» **TRY IT**
A word-for-word copy of every entry below is required; the images do not belong in it.

» **MATERIAL FOR THE TASK**
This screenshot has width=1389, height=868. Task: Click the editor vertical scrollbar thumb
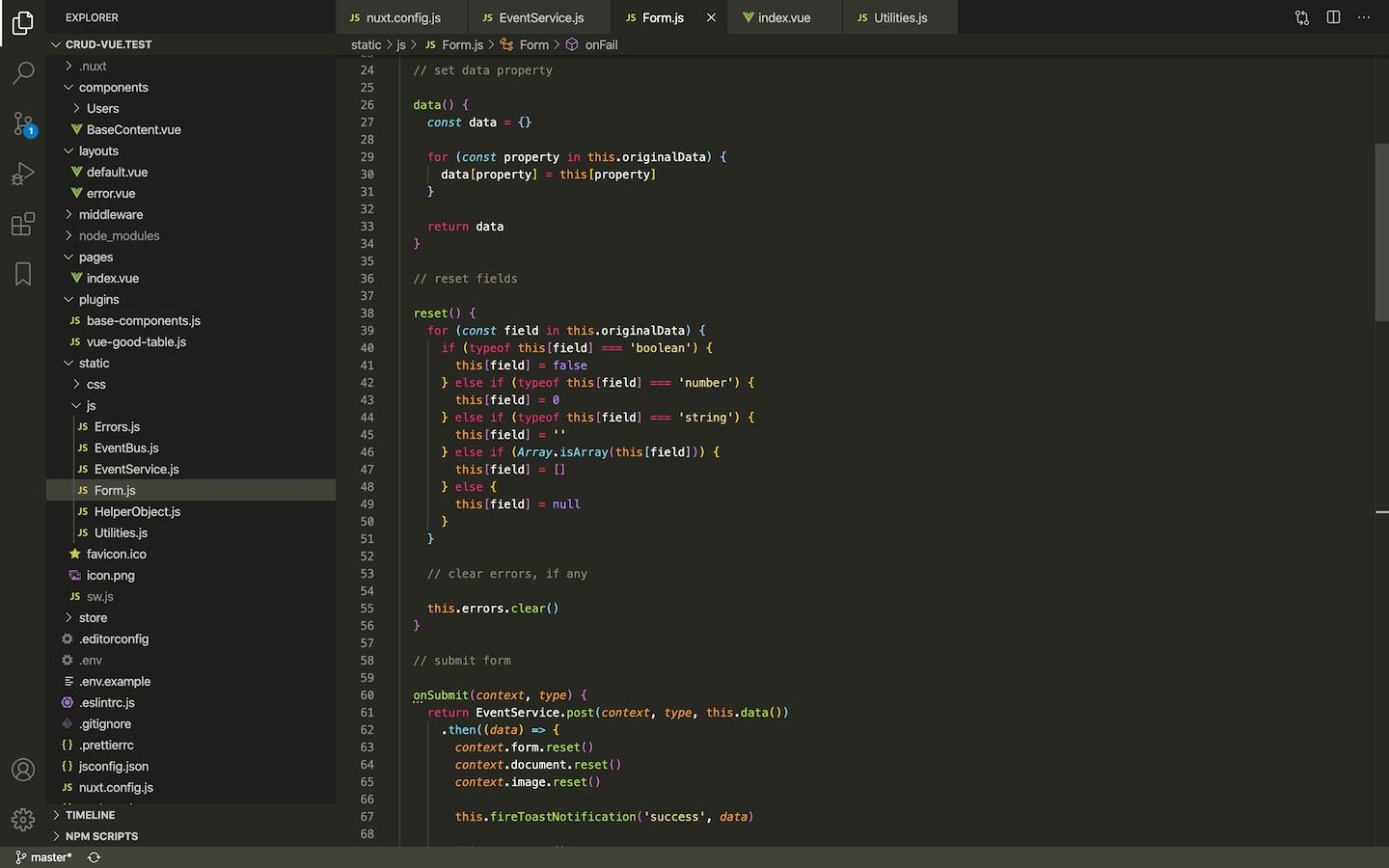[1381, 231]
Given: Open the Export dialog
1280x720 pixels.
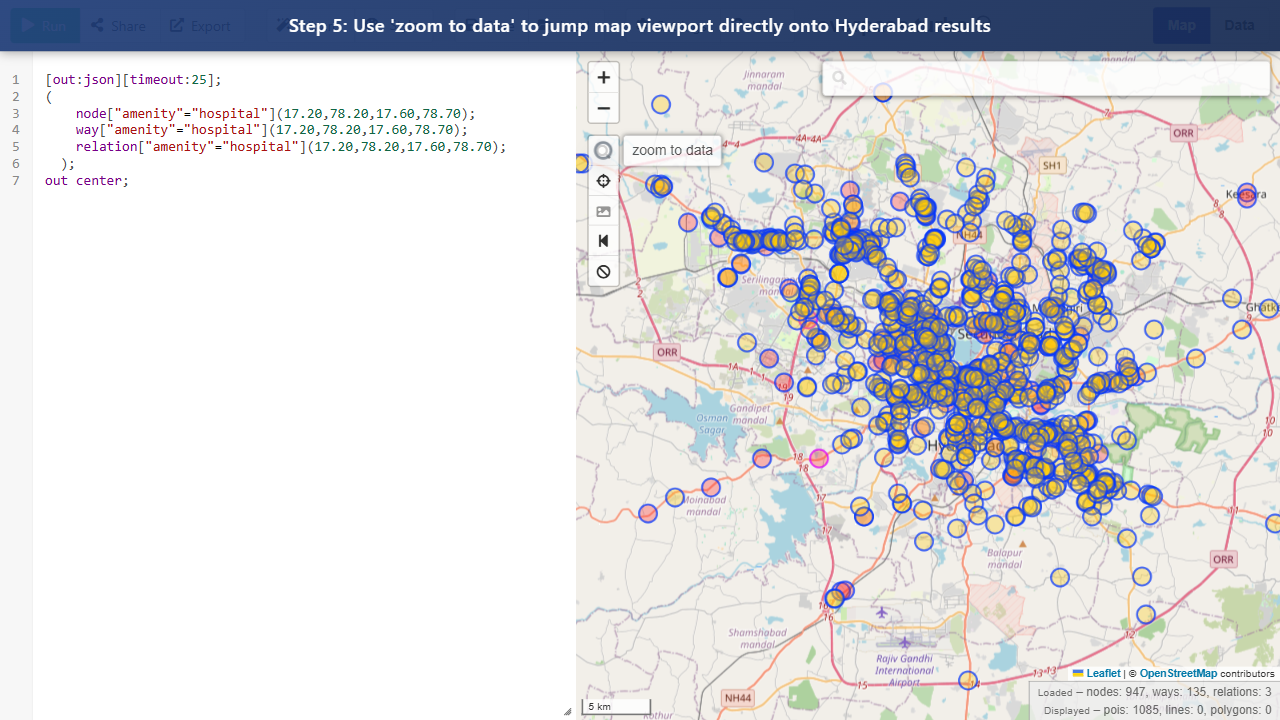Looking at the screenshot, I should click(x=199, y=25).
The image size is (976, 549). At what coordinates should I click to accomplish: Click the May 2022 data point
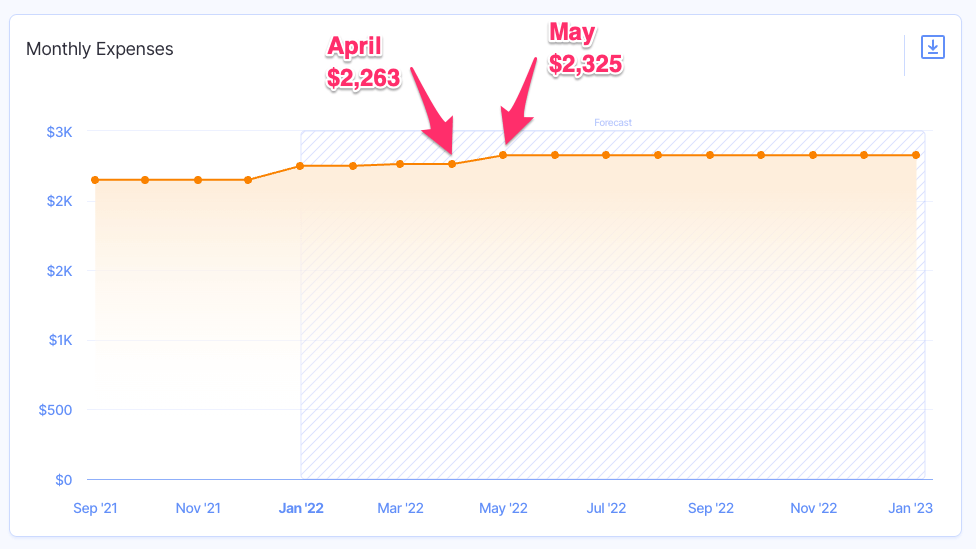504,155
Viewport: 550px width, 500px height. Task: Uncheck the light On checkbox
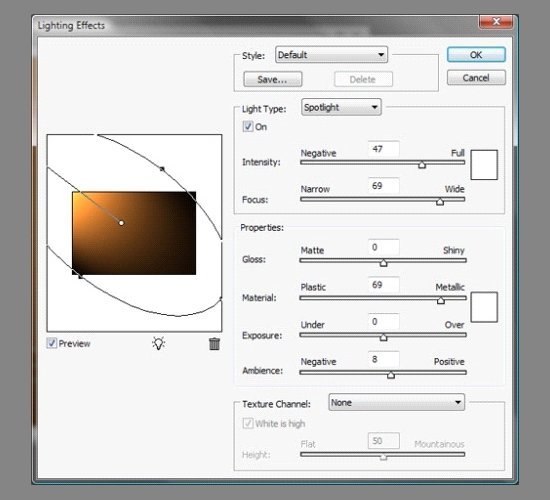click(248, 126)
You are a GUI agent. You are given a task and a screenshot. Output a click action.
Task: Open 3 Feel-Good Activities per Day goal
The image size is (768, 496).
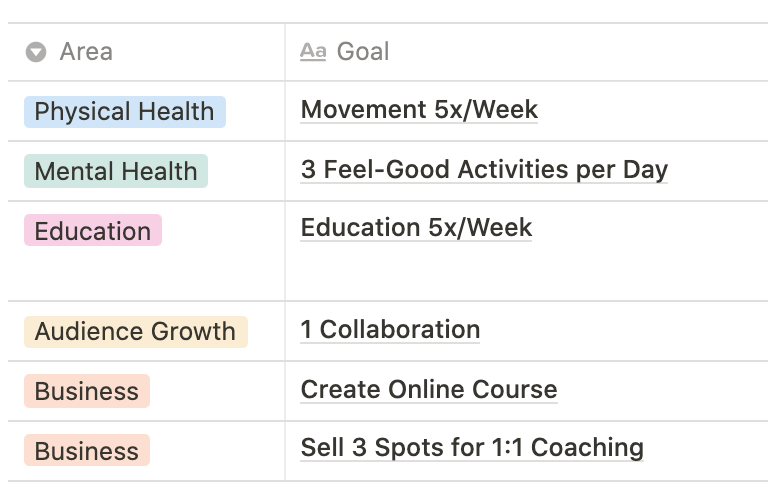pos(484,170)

» **RESULT FOR THIS EXERCISE**
This screenshot has width=1389, height=868. Task: Click the editor vertical scrollbar thumb
[1381, 231]
Given: Open the Export dialog
1280x720 pixels.
Looking at the screenshot, I should click(x=199, y=25).
The image size is (976, 549). At what coordinates should I click to accomplish: Click the May 2022 data point
504,155
Viewport: 550px width, 500px height. Task: Uncheck the light On checkbox
click(248, 126)
You are a GUI agent. You are given a task and a screenshot. Output a click action.
Task: Open 3 Feel-Good Activities per Day goal
The image size is (768, 496).
pos(484,170)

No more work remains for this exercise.